-- Work to complete --
Starting at the line that contains "Find the location" and ending at the close of the listing, rewrite those lines as a JSON list of strings with one string per line. Skip blank lines and leave out the pictures.

┄┄┄┄┄┄┄┄┄┄

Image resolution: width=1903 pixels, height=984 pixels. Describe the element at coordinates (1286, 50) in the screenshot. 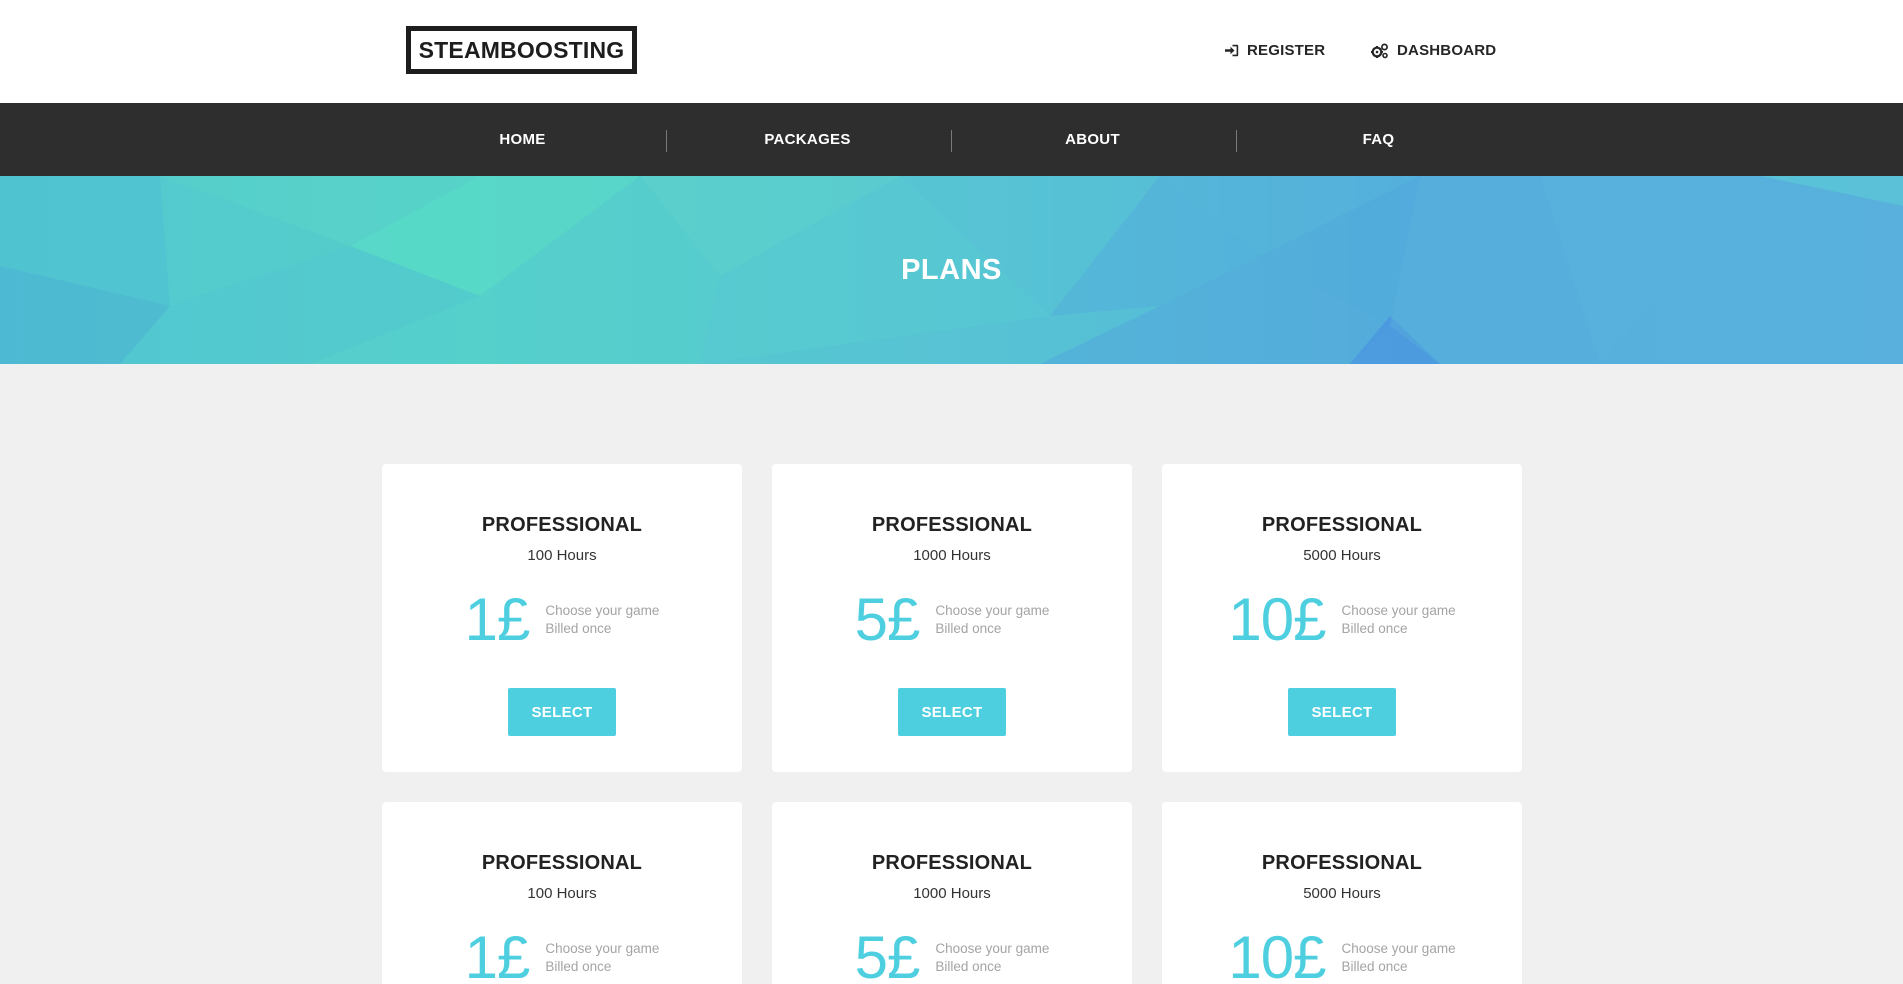

I see `register-label: REGISTER` at that location.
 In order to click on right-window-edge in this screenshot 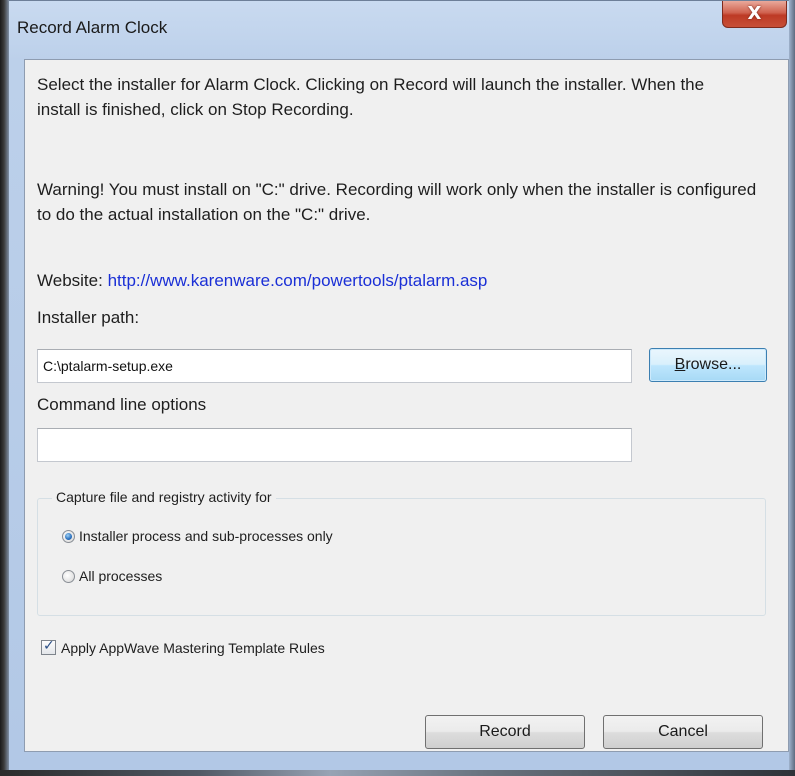, I will do `click(792, 388)`.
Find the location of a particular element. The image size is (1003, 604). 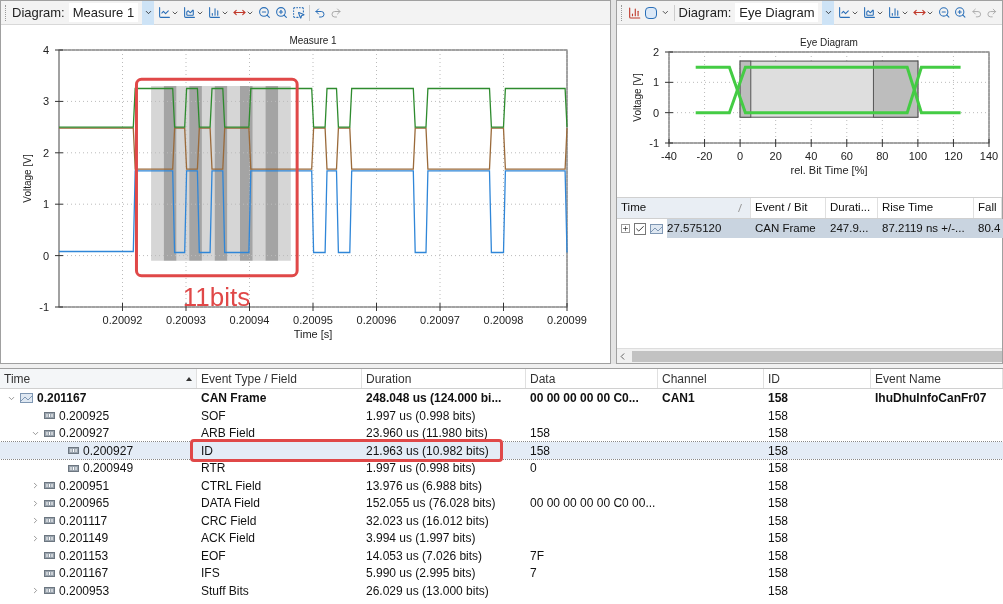

y-tick-label: 4 is located at coordinates (46, 50).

┄┄┄┄┄┄┄┄┄┄

-- Response --
[
  "Find the location of a particular element. The image size is (1003, 604). ",
  "y-tick-label: 4 is located at coordinates (46, 50)."
]